- Duration: 1 October 1994 – 4 April 1995
- Teams: 9

Regular season
- Top seed: Keflavík
- Relegated: None

Finals
- Champions: Breiðablik (1st title)
- Runners-up: Keflavík
- Semi-finalists: KR, Grindavík
- Finals MVP: Penny Peppas

Awards
- Domestic MVP: Anna María Sveinsdóttir

Statistical leaders
- Points: Penny Peppas / 25.7
- Rebounds: Kristín Magnúsdóttir / 11.0
- Assists: Linda Stefánsdóttir / 4.1

= 1994–95 Úrvalsdeild kvenna (basketball) =

Women's basketball league season in Iceland

The 1994–95 Úrvalsdeild kvenna was the 38th season of the Úrvalsdeild kvenna, then known as 1. deild kvenna, the top tier women's basketball league in Iceland.

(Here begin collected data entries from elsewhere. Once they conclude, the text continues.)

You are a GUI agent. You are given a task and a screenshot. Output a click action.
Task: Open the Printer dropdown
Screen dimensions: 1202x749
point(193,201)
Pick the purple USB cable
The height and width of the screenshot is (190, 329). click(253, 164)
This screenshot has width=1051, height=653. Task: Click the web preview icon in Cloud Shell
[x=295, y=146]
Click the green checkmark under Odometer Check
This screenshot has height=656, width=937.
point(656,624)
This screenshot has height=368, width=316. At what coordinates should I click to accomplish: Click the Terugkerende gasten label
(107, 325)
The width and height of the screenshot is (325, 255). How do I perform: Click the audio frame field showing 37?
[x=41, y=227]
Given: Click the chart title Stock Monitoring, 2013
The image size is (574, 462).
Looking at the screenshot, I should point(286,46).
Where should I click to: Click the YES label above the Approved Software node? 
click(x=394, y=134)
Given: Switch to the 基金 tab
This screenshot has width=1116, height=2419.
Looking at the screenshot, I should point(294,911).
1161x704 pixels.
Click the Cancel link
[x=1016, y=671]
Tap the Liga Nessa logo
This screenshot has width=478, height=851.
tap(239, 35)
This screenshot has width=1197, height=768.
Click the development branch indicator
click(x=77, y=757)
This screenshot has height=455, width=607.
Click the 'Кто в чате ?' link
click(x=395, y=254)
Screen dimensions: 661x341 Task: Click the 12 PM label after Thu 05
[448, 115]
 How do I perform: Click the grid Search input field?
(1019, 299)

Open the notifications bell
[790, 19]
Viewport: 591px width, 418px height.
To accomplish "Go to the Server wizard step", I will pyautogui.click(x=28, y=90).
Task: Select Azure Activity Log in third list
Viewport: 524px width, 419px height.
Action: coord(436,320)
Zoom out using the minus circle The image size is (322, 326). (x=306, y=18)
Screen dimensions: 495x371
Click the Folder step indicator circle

The season started on 1 October 1994 and ended on 2 April 1995. Breiðablik won its first title by defeating Keflavík 3–0 in the Finals.

==Competition format==
The participating teams played each opponent three times for a total of 24 games. The top four teams qualified for the championship playoffs while none were relegated to Division I due to vacance berths.

==Regular season==

| Pos | Team | Pld | W | L | PF | PA | PD | Pts | Qualification or relegation |
| 1 | Keflavík | 24 | 21 | 3 | 1777 | 1158 | +619 | 42 | Qualification to playoffs |
| 2 | Breiðablik | 24 | 20 | 4 | 1782 | 1306 | +476 | 40 |
| 3 | KR | 24 | 16 | 8 | 1498 | 1190 | +308 | 32 |
| 4 | Grindavík | 24 | 15 | 9 | 1341 | 1255 | +86 | 30 |
| 5 | Valur | 24 | 12 | 12 | 1413 | 1282 | +131 | 24 |  |
| 6 | Tindastóll | 24 | 11 | 13 | 1408 | 1478 | −70 | 22 |
| 7 | ÍS | 24 | 8 | 16 | 1125 | 1367 | −242 | 16 |
| 8 | Njarðvík | 24 | 4 | 20 | 1129 | 1559 | −430 | 8 |
| 9 | ÍR | 24 | 1 | 23 | 992 | 1870 | −878 | 2 | Spared from relegation due to vacance berths |

==Playoffs==

===Semifinals===

| Team 1 | Series | Team 2 | Game 1 | Game 2 | Game 3 |
|---|---|---|---|---|---|
| Keflavík | 2–0 | Grindavík | 76–68 | 63–77 | 0 |
| Breiðablik | 2–1 | KR | 59–48 | 66–73 | 55–52 |

===Final===

Source: 1998 playoffs

| Team 1 | Series | Team 2 | Game 1 | Game 2 | Game 3 | Game 4 | Game 5 |
|---|---|---|---|---|---|---|---|
| Keflavík | 0–3 | Breiðablik | 81–98 | 52–61 | 53–66 | 0 | 0 |

==Awards==
All official awards of the 1995–96 season.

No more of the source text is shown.